Worms’ Holy Sand: The Rabbi and the Patron

From Worms to Rothenburg, and back to Worms.

Located near the entrance to Worms’ old Jewish cemetery are gravestones of two important figures in medieval Jewish-German history. The cemetery is also called “Holy Sand”1, and is one of many places of interest in the medieval ShUM league of Jewish cities. The gravestones for Rabbi Meir ben Baruch (centre) and Alexander ben Salomo (right) are shown in the picture below.

Jewish gravestones, Rabbi Meir ben Baruch, Alexander ben Salomon Wimpfen, Juedischer Friedhof, Heiliger Sand, Jewish Cemetery Holy Sand, Worms, Rheinland-Pfalz, Germany,

Rabbi Meir ben Baruch (centre-left), Alexander ben Salomo (centre-right).

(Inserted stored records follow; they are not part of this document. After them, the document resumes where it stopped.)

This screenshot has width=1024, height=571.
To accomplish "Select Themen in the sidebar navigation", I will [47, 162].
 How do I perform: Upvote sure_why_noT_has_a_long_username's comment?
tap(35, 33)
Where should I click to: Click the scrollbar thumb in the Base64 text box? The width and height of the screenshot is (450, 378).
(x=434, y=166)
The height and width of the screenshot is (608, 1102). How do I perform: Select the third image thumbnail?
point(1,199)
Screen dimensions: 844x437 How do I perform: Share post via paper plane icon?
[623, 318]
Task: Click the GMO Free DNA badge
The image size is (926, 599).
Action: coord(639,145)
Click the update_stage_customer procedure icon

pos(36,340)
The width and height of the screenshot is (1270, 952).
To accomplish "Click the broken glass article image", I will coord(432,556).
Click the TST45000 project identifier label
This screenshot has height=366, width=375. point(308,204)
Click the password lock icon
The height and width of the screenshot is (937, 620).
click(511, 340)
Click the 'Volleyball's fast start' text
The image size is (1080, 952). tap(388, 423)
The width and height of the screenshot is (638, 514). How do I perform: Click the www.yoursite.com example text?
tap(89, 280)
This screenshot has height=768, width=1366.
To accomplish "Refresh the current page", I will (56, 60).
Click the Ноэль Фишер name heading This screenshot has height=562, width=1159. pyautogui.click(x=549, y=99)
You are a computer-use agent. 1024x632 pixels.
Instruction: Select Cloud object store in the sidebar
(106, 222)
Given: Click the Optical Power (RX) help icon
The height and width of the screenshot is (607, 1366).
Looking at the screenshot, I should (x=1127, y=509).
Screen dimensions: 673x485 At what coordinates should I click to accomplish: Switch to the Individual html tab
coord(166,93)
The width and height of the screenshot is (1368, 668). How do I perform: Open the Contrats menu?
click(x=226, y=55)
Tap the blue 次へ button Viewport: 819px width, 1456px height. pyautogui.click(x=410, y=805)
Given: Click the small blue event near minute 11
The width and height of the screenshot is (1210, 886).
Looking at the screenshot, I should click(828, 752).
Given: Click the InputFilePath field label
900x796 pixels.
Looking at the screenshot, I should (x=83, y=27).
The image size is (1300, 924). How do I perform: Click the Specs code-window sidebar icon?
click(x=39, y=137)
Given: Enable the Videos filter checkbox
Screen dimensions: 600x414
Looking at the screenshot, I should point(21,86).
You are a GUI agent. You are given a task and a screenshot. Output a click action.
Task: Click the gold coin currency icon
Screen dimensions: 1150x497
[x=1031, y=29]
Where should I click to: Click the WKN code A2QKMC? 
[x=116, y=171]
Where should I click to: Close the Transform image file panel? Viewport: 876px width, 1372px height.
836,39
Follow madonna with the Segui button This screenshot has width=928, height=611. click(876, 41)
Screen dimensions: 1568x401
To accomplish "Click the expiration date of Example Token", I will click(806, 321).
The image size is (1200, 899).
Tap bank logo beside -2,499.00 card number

Rabbi Meir ben Baruch2 was one of the most eminent rabbinic and legal experts of his time in Ashkenaz (medieval Jewish Germany) and throughout western Europe. He was born in Worms around 1215 AD/CE to a family of Talmud scholars. After studies in Mainz, Würzburg, and Paris, he moved to Rothenburg ob der Tauber where over a period of 35 years, he became a leading Talmud scholar and authority, wrote commentary and poetry, and taught and mentored students.

Meir’s strong attachment to the Holy Land eventually influenced his decision to emigrate with his family. Fearing the loss of tax revenue with mass emigration of Jews, King Rudolf the First captured and imprisoned him, and demanded a large sum for his release. Meir forbid the Jewish community to accede to the king’s demands. Meir died in 1293 as prisoner in the fortress near Ensisheim (Alsace).

In 1307 fourteen years after Meir’s death, merchant Alexander ben Salomo (Schlomo)3 paid a large ransom to liberate Meir’s remains and had the latter moved and buried in Worms’ Jewish cemetery. Salomo’s only stipulation was that he’d be buried next to Meir. Salomo died shortly thereafter and his wish was granted. Both Meir’s and Salomo’s gravestones are dated to the same (Gregorian) year of 1307. Gravestone inscriptions in Hebrew and German for Rabbi Meir ben Baruch and Alexander ben Salomo are provided by the Steinheim Institute.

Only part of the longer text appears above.